Tuesday 26 September 2017

Jobs (and tools) for the Workers



By the Session Leader:

How much was there going to be for us to do this morning?  Last time we were at today’s site – just a month ago – we thought we had completed most of the work.  So we’d be done in a jiffy, and would we need the fancy new piece of equipment we had acquired for digging fence-post holes?

The suggestions initially given for what we could do today were much the same as last time:  

Build up the dead-hedge fence where it is sagging, and cut back nettles
– oh and could you please remove the low tree growing across the woodland path? 
Then we asked, ‘Shall we cut back the ivy and branches over the footpath outside the wall by the road as we did a couple of years ago?’  Answer of course was: ‘Yes please!  And the ivy on the trees’.  So we had plenty to do after all.
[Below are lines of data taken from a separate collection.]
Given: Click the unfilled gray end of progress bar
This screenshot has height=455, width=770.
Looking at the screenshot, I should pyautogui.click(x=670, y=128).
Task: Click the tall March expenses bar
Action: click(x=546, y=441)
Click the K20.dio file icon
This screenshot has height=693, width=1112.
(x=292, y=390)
At session start, most of the group donned hi-vis jackets, gathered tools, and went outside to investigate the wall.  Some stayed inside the wall, and one or two started on nettles.

Regrettably the photographer [not me this time! – Ed.] failed to take any pics of the group working outside, but did go back afterwards to show how tidy the wall now looked: 

There is still some, Green-Gym-resistant ivy on the top.  It is managing to hold out because it is difficult to access from either inside or outside the perimeter.

Most of the fence was still holding up well, but here was one section needing a lot of TLC


There was little in the way of brash ready to build up the fence, so dead and overgrown branches had to be found:
Sometimes strength rather than tools was all that was needed: 

The usable brash was dragged along to the collapsed fence, some of it a very long way:

Small brash was piled up and ended up on the bonfire that someone else working on site had kindly lit:

At tea break we thought we had lost one member.  Last seen heading off on the other side of the site to tackle nettles:


Company restored to its full complement, we (session leader, especially) could relax!  Once more the plane tree seemed to attract admiration:

Tea-break was also an opportunity to admire the splendid new fence post digging tool, to the chagrin of our Frenchman, who had bought a similar, but more expensive narrow spade for his own use in France.  [‘Un louchet’?  And dare one ask which piece of equipment is ace among spades? – Ed.]

In the second half, nettle bashing continued:

By session end, a good open path through the woods had been cleared:

Instead of finishing early, as some of us had expected, it had been a full morning’s work.  And still there is more to be done: more ivy and small trees to be cleared to open up the woods, and allow the better trees to grow more freely.

Our work is never finished, thankfully.